What needs to be done – Rewrite the items from the line holding "Where should I click to: Collapse" through the line holding "(1538, 142)", inclusive, keeping their requests, and shift every coordinate in the answers by adding 131 to it. Leave the pictures out of your answer.

Material for the task –

►

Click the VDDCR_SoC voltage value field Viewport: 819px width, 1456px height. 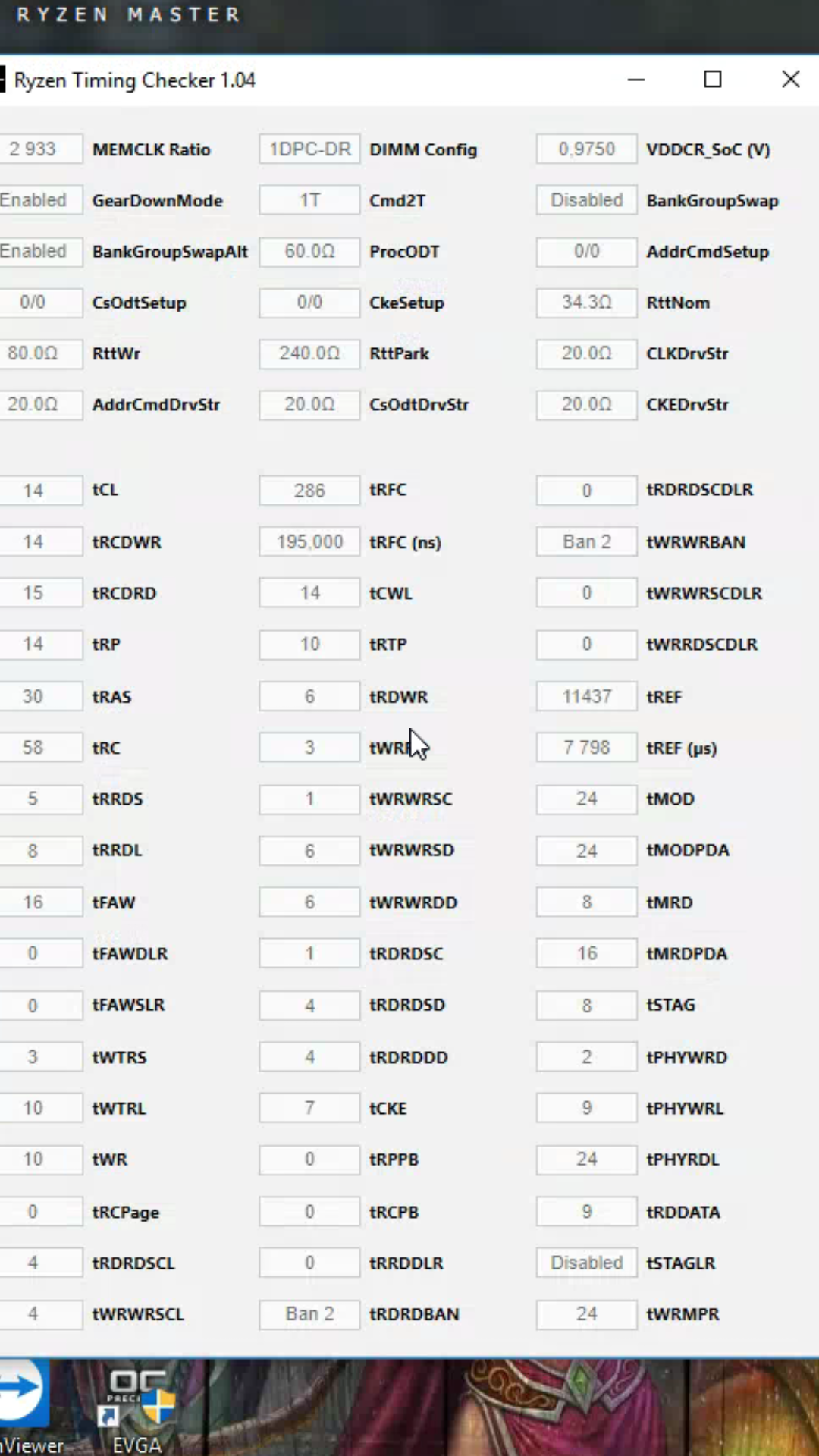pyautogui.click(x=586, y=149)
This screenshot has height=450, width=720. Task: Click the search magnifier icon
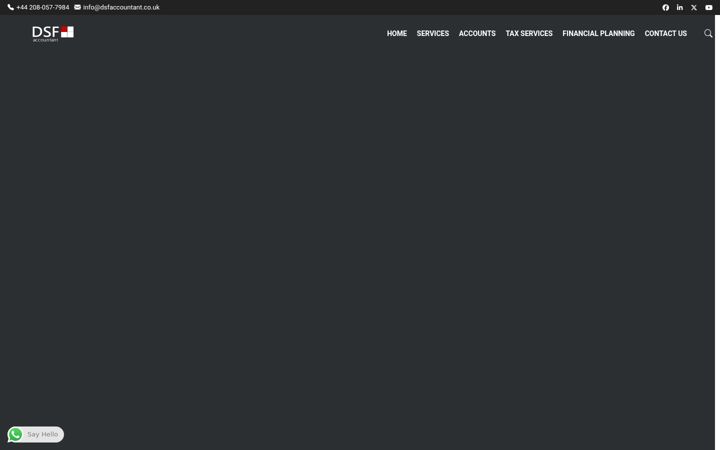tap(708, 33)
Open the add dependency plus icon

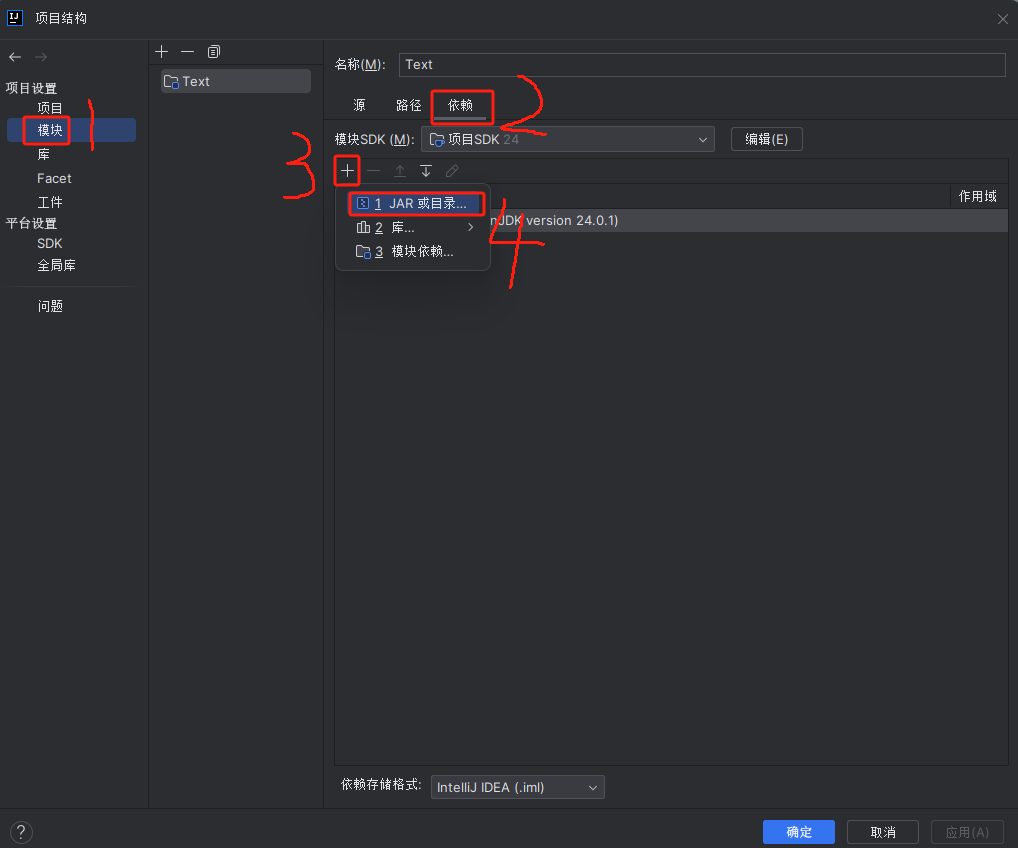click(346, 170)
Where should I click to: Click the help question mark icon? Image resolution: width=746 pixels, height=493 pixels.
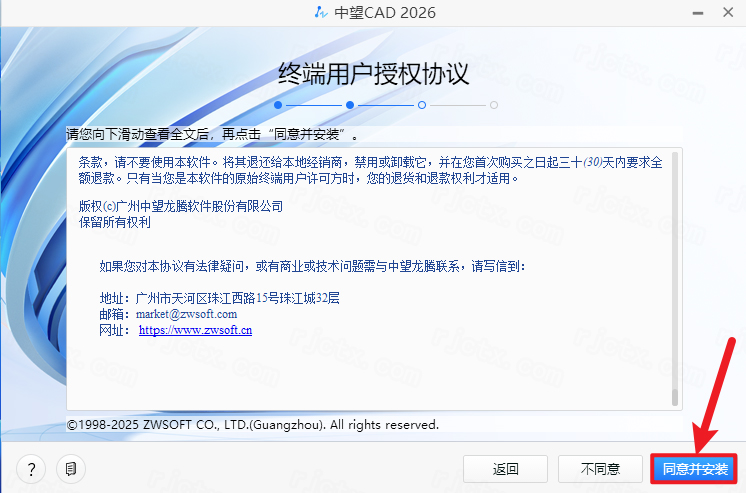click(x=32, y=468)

◄
►

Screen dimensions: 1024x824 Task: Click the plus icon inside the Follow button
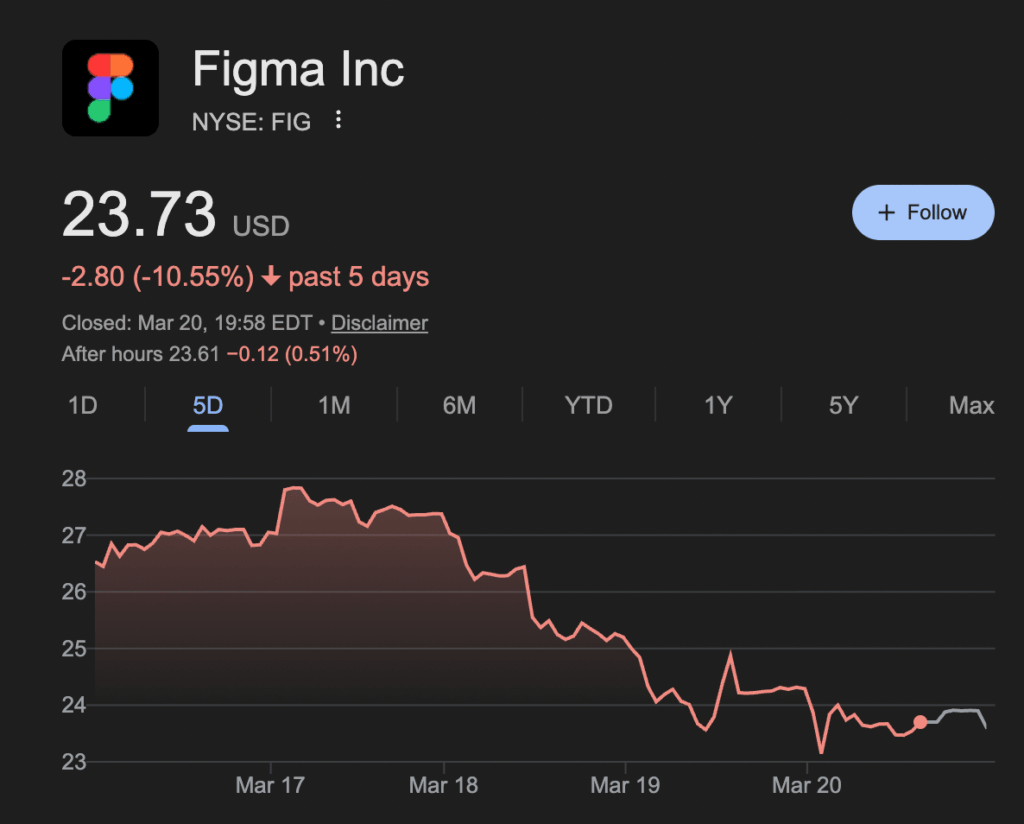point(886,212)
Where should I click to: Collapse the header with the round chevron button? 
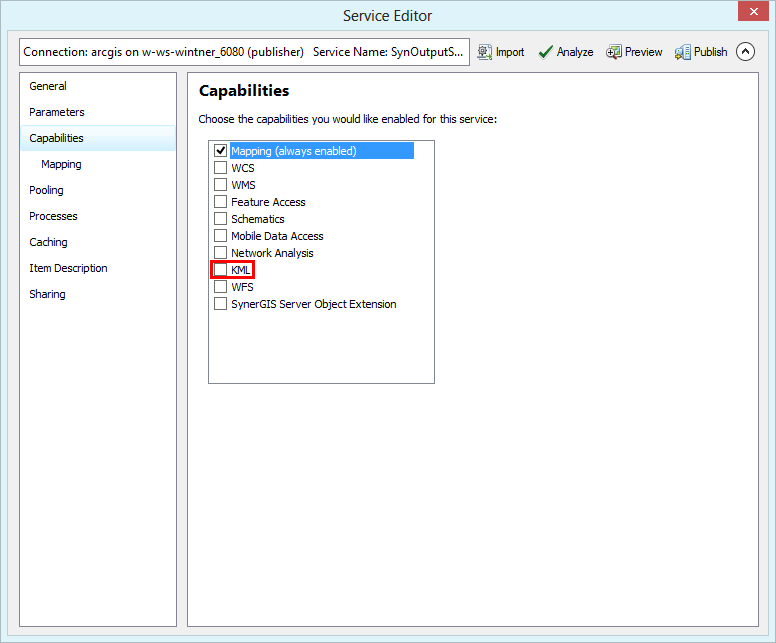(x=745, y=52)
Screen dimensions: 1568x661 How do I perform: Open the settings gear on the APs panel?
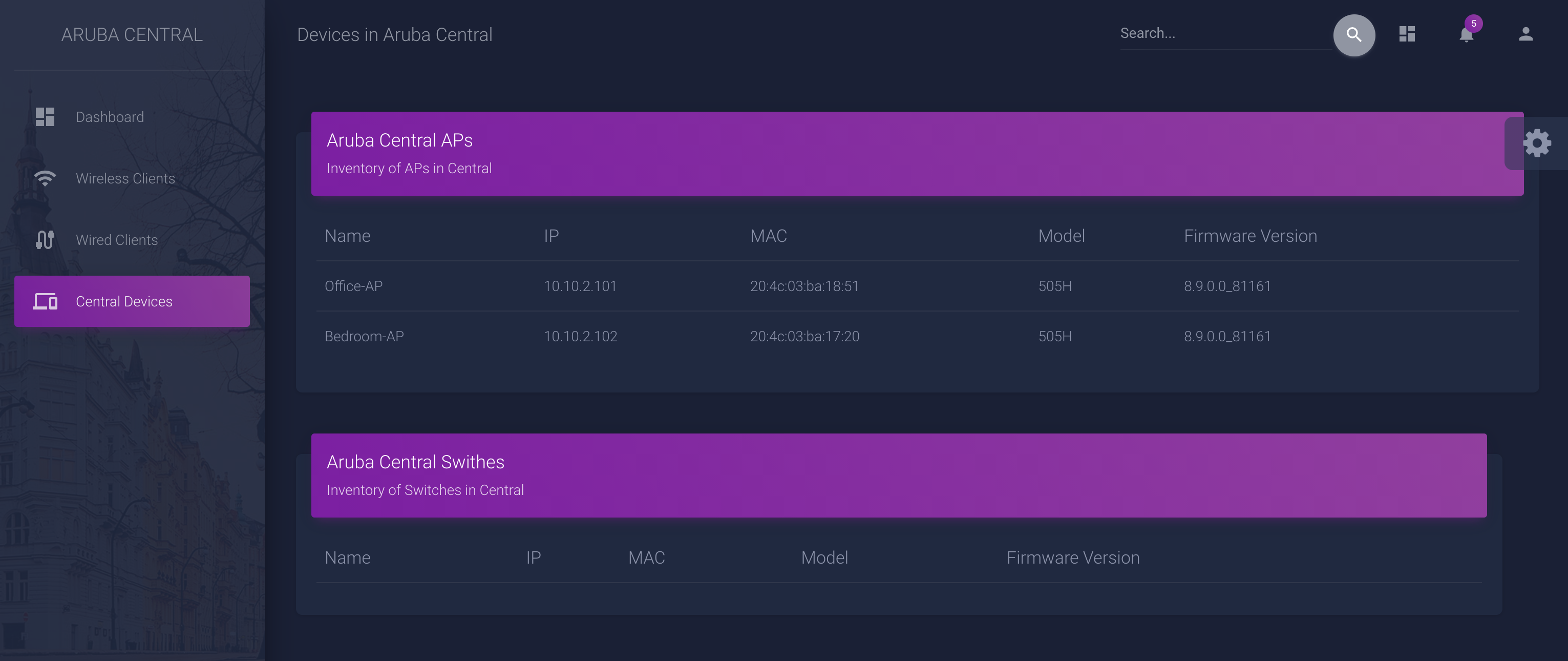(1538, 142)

◄
►

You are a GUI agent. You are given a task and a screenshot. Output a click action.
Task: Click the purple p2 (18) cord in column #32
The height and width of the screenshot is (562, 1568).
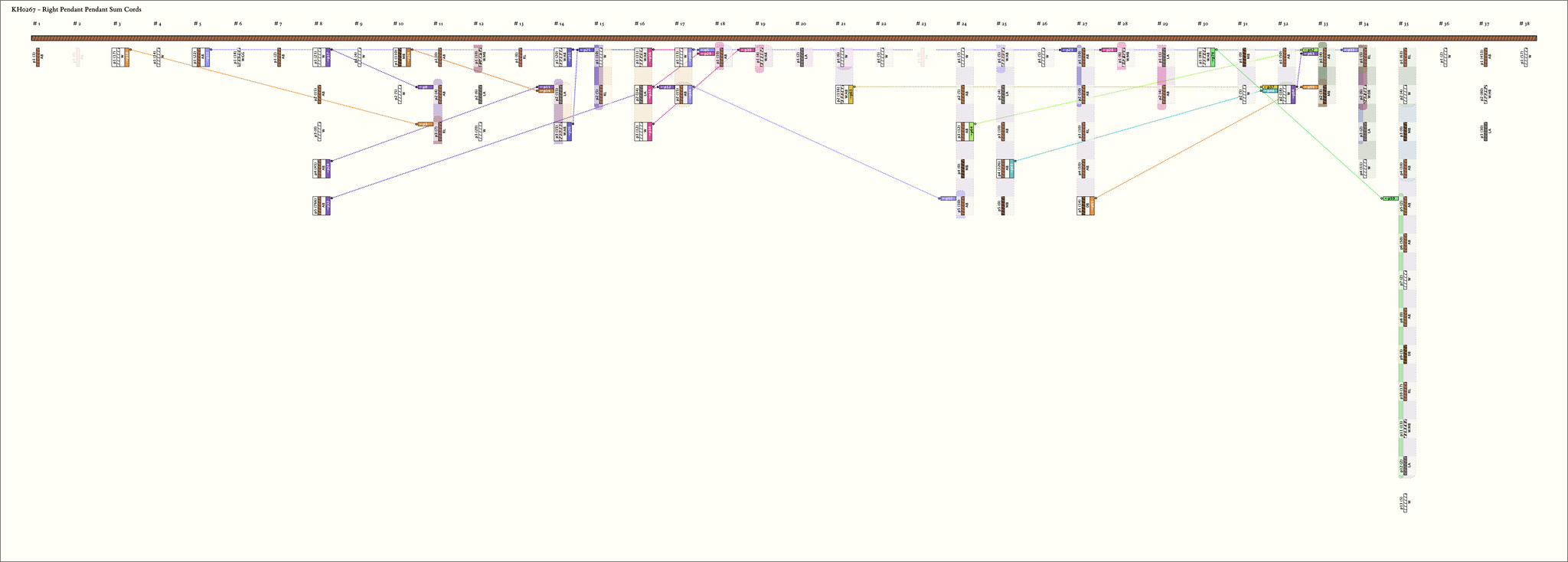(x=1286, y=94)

◄

Result for this task –
Where should I click to: Collapse the header with the round chevron button? 
(x=876, y=183)
Screen dimensions: 1568x661 How do I perform: Open the settings gear on the APs panel?
(1669, 273)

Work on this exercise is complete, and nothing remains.